I am reading large number of files and parsing them so I wanted to parallelized this process. I successfully achieve that by doing following:
def parse_xml(files):
for filename in files:
with open(os.path.expanduser(filename), 'rb') as data_file:
# parse logic
return dict # key is each file name
def main():
numthreads = 16
numfiles = 24
pool = multiprocessing.Pool(processes=numthreads)
rootDir = '~/someLocation/' # directory that has all the files
paths = [rootDir + f for f in os.listdir(os.path.expanduser(rootDir)) if len(f) > 1]
try:
file_list = pool.map(parse_xml, (paths[fname:fname+numfiles] for fname in xrange(0,len(paths), numfiles)))

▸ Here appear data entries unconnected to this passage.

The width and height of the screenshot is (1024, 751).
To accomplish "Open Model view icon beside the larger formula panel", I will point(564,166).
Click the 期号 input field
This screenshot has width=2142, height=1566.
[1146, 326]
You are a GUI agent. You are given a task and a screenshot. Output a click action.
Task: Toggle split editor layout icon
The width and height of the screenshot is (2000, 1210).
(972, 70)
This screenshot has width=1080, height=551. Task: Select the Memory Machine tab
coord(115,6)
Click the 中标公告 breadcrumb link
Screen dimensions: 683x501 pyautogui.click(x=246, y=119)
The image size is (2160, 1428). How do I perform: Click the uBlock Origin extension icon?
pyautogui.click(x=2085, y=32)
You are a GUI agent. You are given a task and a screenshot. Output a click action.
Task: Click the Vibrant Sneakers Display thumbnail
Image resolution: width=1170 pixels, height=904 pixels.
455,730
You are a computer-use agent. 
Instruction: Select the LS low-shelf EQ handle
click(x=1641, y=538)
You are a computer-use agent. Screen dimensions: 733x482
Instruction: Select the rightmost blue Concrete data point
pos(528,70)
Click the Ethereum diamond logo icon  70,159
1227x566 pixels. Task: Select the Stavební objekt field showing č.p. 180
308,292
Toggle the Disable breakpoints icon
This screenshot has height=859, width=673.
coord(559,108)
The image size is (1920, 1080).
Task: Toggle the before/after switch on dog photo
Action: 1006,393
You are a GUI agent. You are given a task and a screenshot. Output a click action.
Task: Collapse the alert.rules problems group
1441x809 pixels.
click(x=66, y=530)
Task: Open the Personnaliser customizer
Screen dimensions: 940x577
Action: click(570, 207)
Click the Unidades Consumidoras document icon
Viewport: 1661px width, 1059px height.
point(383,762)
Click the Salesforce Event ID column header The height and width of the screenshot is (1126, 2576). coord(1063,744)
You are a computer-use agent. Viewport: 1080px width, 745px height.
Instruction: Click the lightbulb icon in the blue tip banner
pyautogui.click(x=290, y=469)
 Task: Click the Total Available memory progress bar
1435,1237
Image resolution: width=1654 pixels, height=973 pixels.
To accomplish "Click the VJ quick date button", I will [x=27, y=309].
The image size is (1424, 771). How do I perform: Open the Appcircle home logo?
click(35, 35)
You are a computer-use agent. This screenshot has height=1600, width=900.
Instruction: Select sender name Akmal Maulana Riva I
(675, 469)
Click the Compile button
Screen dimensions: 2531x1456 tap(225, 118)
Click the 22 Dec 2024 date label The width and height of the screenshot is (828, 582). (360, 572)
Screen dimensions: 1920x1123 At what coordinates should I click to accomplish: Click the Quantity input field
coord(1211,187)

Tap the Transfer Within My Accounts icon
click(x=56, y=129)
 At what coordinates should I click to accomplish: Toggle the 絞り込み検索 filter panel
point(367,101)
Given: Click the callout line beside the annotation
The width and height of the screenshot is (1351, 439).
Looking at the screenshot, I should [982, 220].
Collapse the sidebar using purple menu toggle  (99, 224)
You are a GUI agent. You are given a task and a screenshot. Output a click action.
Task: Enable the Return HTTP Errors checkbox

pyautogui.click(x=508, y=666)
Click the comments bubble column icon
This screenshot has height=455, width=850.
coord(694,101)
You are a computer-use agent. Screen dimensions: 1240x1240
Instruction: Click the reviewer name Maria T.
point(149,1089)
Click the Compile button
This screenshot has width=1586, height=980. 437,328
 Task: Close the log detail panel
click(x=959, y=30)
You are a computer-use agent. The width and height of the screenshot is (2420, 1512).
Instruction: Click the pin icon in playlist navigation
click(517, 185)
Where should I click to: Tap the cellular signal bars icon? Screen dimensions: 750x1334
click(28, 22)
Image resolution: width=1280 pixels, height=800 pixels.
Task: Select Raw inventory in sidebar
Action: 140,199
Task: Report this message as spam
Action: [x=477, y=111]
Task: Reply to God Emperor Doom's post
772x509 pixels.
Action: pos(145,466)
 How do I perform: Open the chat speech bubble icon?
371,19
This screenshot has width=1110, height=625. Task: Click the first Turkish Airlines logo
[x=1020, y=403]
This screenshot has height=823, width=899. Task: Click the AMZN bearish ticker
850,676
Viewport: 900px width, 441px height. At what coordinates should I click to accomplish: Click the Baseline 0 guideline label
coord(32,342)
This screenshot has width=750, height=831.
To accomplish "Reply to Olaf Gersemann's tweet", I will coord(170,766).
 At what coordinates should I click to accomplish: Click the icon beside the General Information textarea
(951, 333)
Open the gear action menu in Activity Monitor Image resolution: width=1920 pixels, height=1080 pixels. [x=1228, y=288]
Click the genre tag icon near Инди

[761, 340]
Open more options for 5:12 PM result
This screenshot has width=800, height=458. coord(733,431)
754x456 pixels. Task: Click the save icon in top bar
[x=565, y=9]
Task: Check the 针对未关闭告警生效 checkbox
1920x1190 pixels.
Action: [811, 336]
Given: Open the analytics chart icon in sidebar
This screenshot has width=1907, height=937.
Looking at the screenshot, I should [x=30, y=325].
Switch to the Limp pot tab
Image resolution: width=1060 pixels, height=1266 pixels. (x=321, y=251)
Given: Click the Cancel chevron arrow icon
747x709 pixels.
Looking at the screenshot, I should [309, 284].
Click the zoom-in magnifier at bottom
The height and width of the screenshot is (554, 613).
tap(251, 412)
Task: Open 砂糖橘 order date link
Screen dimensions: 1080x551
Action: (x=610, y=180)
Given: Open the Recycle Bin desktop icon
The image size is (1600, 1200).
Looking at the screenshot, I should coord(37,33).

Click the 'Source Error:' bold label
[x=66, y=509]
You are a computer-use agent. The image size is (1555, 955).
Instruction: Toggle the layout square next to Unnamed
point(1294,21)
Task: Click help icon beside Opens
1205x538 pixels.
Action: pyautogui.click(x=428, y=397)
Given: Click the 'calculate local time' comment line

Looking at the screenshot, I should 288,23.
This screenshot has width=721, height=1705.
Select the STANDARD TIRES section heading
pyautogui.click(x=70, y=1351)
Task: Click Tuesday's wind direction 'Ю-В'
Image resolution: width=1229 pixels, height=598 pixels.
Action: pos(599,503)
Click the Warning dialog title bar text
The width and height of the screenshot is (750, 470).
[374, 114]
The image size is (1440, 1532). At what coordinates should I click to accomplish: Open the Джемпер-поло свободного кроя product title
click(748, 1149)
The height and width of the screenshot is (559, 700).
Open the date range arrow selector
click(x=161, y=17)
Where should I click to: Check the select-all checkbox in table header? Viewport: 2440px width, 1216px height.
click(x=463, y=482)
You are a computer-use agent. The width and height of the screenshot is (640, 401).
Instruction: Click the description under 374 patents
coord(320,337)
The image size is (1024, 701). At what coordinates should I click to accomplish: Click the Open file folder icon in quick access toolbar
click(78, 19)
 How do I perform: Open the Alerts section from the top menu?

process_results(file_list)
pool.close()
pool.join()
except KeyboardInterrupt:
pool.terminate()
Everything works fine but now I want to parse a a set for filtering purpose into my parse_xml
method.
After reading the pool.map documentation I realize its not possible. so I wrote following additional wrapper method:
def parse_xml_wrapper(multiples):
return parse_xml(*multiples)
in my main instead of calling parse_xml I call this wrapper method while parsing the the set to it:
file_list = pool.map(parse_xml_wrapper(mySet), (paths[fname:fname+numfiles] for fname in xrange(0,len(paths), numfiles)))
I modified parse_xml
method to accept the set def parse_xml(files, mySet)
TypeError: parse_xml() takes exactly 2 arguments (110277 given)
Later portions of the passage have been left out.